Thousands of Atlantic puffins call Skellig Michael home—at least for part of the year. The seabirds spend their summers on the island, breeding and fattening their chicks on sand eels and sprat. ©Maureen, flickr

The Irish TV and film sector is worth about $600 million to the country’s economy, and it creates about 6,000 local jobs. Residents are already being deluged with inquiries from Star Wars fans looking to stay in Portmagee, the village that hosted the film’s crew during shooting.

Real estate’s rare residents

Despite the tourism benefits, when filming began on Skellig Michael in August 2014, environmentalists objected that the site could be put at risk during the shoot and afterward, as the place got to be more popular. They worried that the island’s fragile environment and bird populations would be permanently damaged.

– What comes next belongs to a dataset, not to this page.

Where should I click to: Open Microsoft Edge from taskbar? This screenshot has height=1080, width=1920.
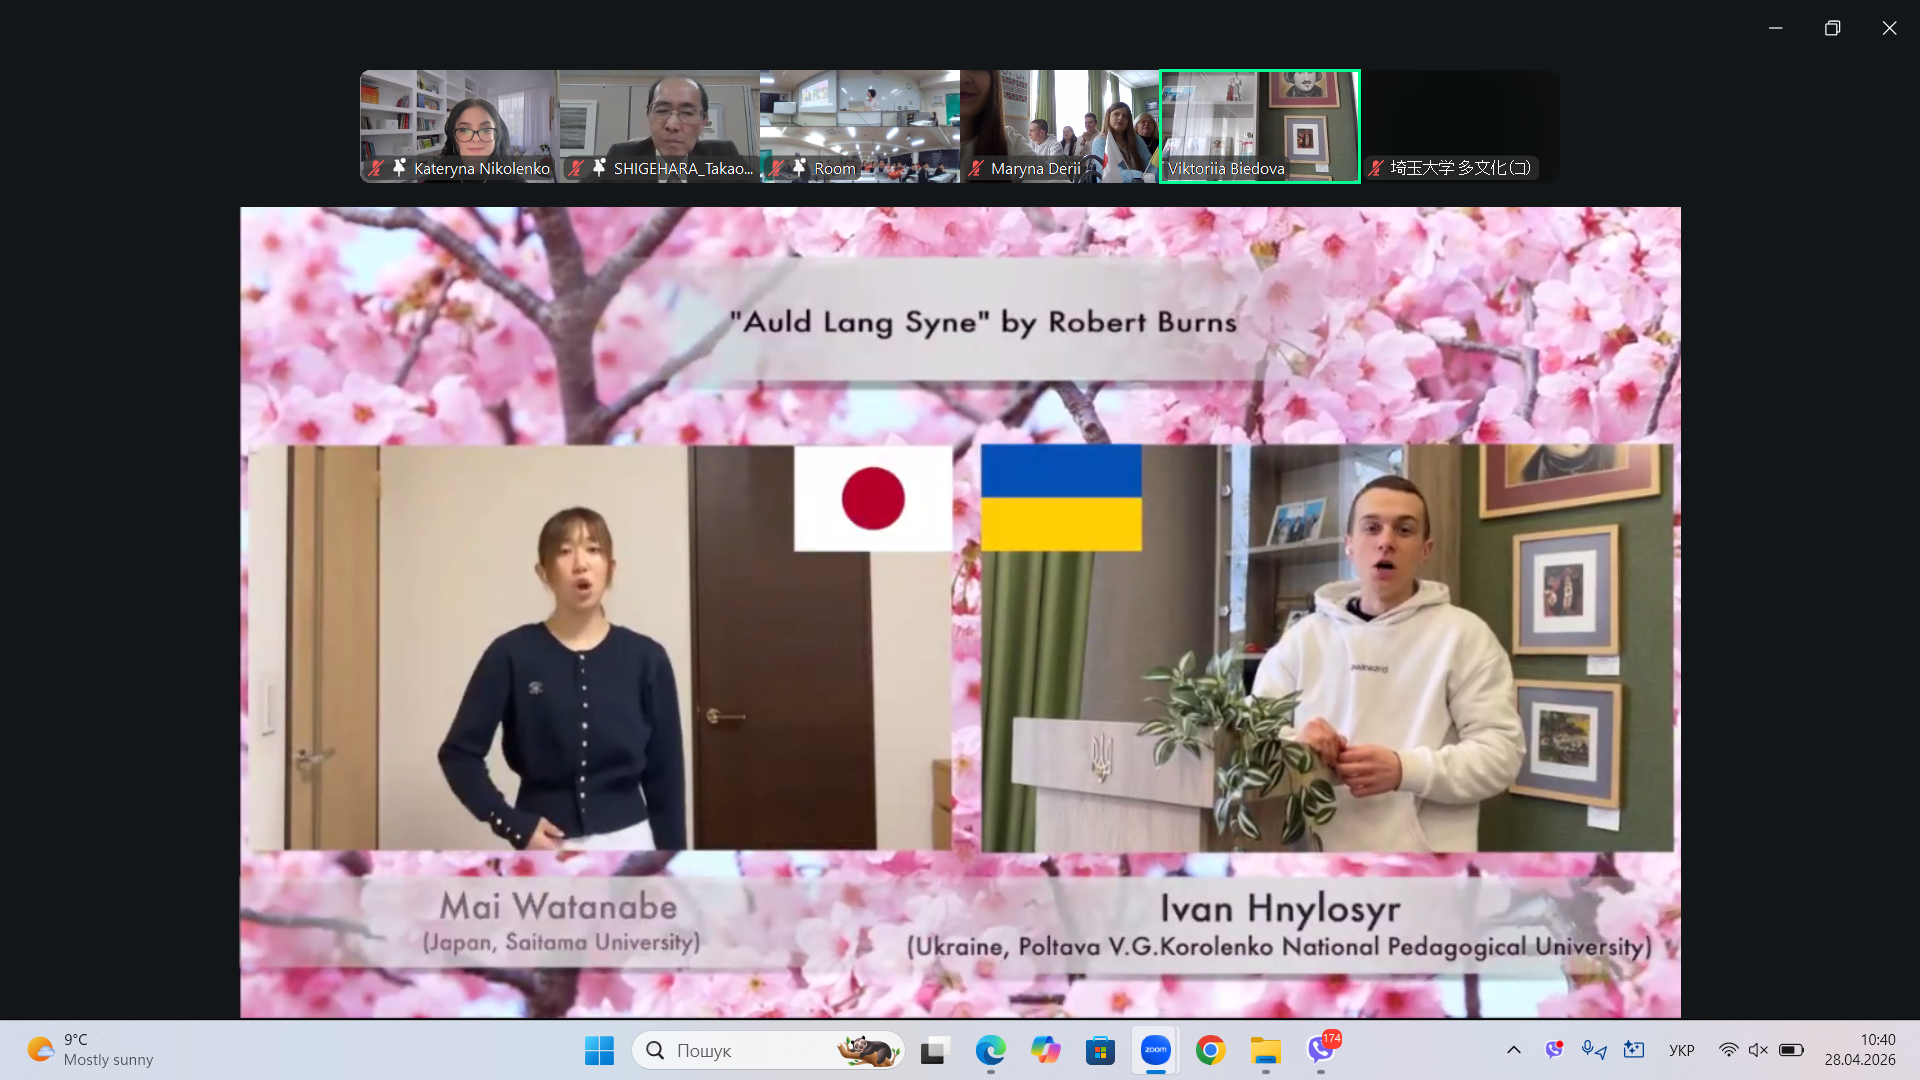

It’s easy to think that an island made of rock that has been there for millions of years couldn’t possibly be hurt by a bit of temporary filming or some added tourists. But Skellig Michael isn’t just a rock—it’s a vibrant ecosystem inhabited by puffins, Manx shearwaters and storm petrels precisely because it is so remote and protected. In the past, we’ve seen that when large groups of people are inspired to visit a place all at once, bad things can happen. And once a movie becomes a pop culture hit, it’s far more tempting to take away a small souvenir, such as a rock or a stone chipped from a monk’s beehive cell. Multiply that inclination by the thousands, and the impact is great.

Visitor numbers are limited to about 15,000 a year on the island itself. Others can opt for boat trips around Skellig Michael. ©Don Richards, flickr

While I think films that encourage young people, especially, to go out and see the world are generally a good idea, I find myself hoping that Skellig Michael won’t have to endure too many new “guests.” Quiet and solitude need a place in our world to reside, too, and I think Skellig Michael might just be the best, suitable real estate for them.

Do you think blockbuster films that inspire travels can create environmental advocates, or are they more likely to cause the demise of our most fragile places?